═════ SOURCE PASSAGE ═════
Question. The following user code, in s01/, defines five objects. What are they?

#include <cstdlib>
#include <cstdio>

char global_ch = 65;
const char const_global_ch = 66;

int main() {
    char local_ch = 67;
    char* allocated_ch = (char*) malloc(sizeof(char));
    *allocated_ch = 68;


Thanks to pointers, references, and array notation, one C++ object can have many different names.

Question. Extend the following program to use different names for x.

#include <cstdlib>
#include <cstdio>

int main() {
    int x = 61;
    printf("x = %d\n", x);

    // Change the following lines to use different names for `x`. Each line
    // should print the same *object*, but using a different *name*.
    // You may add additional declarations, such as `int* y = &x;`.
    // Create as many names as you can!
    printf("Via name 1: %d\n", x);
    printf("Via name 2: %d\n", x);
    printf("Via name 3: %d\n", x);

Not all C++ expressions correspond to objects. For instance, some expressions are pure values, things that have no separate storage of their own.

Question. Which of the following data expressions correspond to objects? Assume that this code goes in s01/

  • x
  • x + 1
  • &x
  • 61
  • The string "x = %d\n"

Types, sizes, and addresses

Every object has a type. C++ is a statically typed language, so each object’s type is defined by the programmer, explicitly, when the object is declared. The type isn’t stored in memory1: the compiler simply knows what type each object has.
═════
OBJECTIVE :: Please answer from the C++ objects passage above: what does it call expressions that have no separate storage of their own?
═════ COLLECTED DATA ═════
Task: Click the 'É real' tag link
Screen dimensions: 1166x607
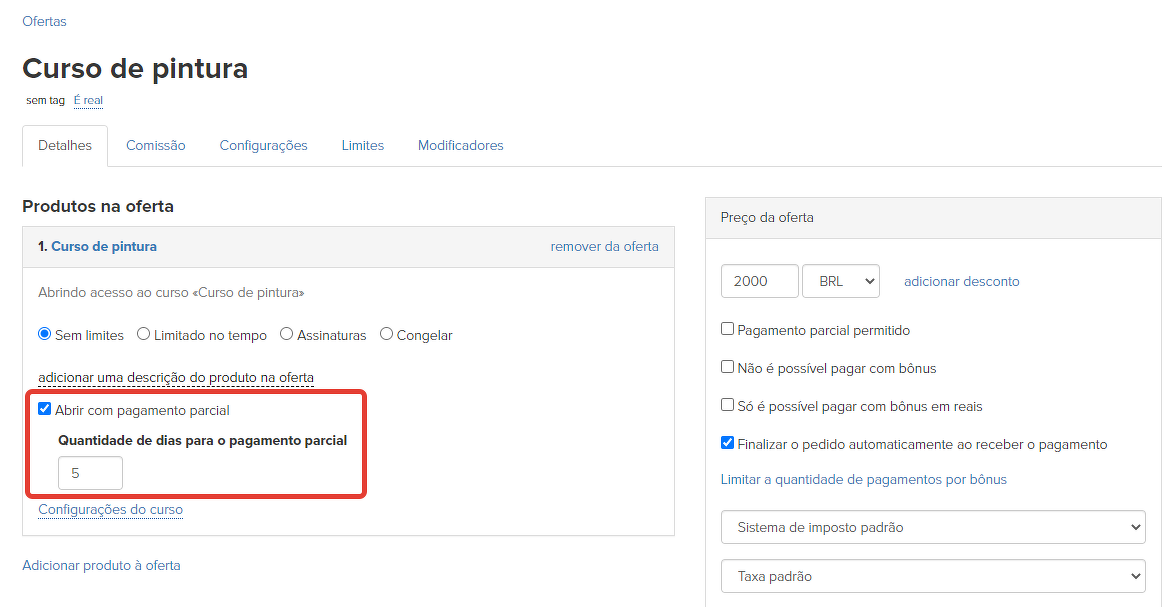Action: click(x=88, y=100)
═════
ANSWER FOR THIS EXERCISE :: Pure values.